Mycoplasma pneumonia
Legionairres’ disease
Chlamydia pneumoniae
How is mycoplasma pneumonia transmitted?
person-to-person via respiratory droplets
What is an appropriate antibiotic choice for empiric treatment in an assumed Mycoplasma pneumonia?
Azithromycin 500 mg on day 1, 250mg once daily on days 2-5
What is the drug of choice for Chlamydia pneumonia?
Doxycycline
How is Legionnaires’ Disease spread?
contaminated water
What test do you order to diagnose Legionella?
Urinary antigen test and sputum culture
What is the drug of choice for Legionnaire’s disease
Ciprofloxacin (Fluoroquinolone)
What step/chemical is the “mordant” in the gram stain?
iodine; fixes crystal violet
What does the result of a Catalase test tell you?
Pos: Staph
Neg: Strep
What does a Coagulase test tell you?
Pos: confirm Staph. aureus
Neg: Staph. epidermidis
What does a blood agar characteristic tell you?
Hemolysis;
Alpha-hemolytic: Strep. mitis
Beta: Strep. pyogenes
Gamma: Strep faecalis
What are the toxins produced by S. aureus?

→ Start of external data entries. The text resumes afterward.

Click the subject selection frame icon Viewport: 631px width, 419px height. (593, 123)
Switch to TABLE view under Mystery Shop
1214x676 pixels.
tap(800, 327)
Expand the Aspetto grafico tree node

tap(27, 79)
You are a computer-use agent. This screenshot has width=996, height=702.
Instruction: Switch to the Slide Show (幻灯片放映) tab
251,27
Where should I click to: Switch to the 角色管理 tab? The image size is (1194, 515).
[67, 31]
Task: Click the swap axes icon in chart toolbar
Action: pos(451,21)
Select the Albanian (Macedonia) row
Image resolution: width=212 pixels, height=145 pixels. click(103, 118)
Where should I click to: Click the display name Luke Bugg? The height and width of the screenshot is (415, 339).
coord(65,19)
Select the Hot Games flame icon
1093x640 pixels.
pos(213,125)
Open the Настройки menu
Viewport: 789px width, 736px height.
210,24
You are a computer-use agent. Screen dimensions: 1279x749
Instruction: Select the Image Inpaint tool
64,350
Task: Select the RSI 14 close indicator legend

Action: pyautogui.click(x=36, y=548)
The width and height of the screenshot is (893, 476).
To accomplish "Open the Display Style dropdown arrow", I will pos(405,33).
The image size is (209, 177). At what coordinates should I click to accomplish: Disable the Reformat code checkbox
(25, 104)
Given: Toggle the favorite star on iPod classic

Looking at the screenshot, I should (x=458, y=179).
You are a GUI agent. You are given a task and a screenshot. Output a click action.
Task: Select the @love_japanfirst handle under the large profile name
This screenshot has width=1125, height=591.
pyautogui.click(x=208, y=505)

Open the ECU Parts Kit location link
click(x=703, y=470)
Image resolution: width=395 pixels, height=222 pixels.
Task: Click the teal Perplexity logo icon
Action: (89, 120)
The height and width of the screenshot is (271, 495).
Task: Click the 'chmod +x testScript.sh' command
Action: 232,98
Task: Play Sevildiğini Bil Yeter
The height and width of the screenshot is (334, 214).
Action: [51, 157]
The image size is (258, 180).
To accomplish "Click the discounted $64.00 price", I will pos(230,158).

enterotoxins, Exfoliatin, toxic shock syndrome toxin, alpha-toxin
How can you get Toxic Shock Syndrome?
extended tampon use; NOT BACTEREMIA
What can exfoliatin cause?
Staph Scalded Skin Syndrome (“Ritter’s disease”) –> usually pediatric
Toxic Shock Syndrome characteristics
- Temp ≥ 101 F BP<90
- Rash with desquamation (peeling skin)
- Involvement of three or more of the following organ systems: GI, Muscular, Renal, CNS, Liver
What antibiotics to treat S. aureus (non-resistant)?
PCN (Nafcillin, Oxacillin), Cephalosporins (1st, 2nd gen: Cephalexin, Cefazolin, Cefuroxime), Erythromycin
How to treat MRSA?
Bactrim, Clindamycin, Doxycycline x7-10 days
Vancomycin for inpatient (7-14 days)
What does Staph. saprophyticus cause?
UTI, esp young women
What is S. epidermidis associated with?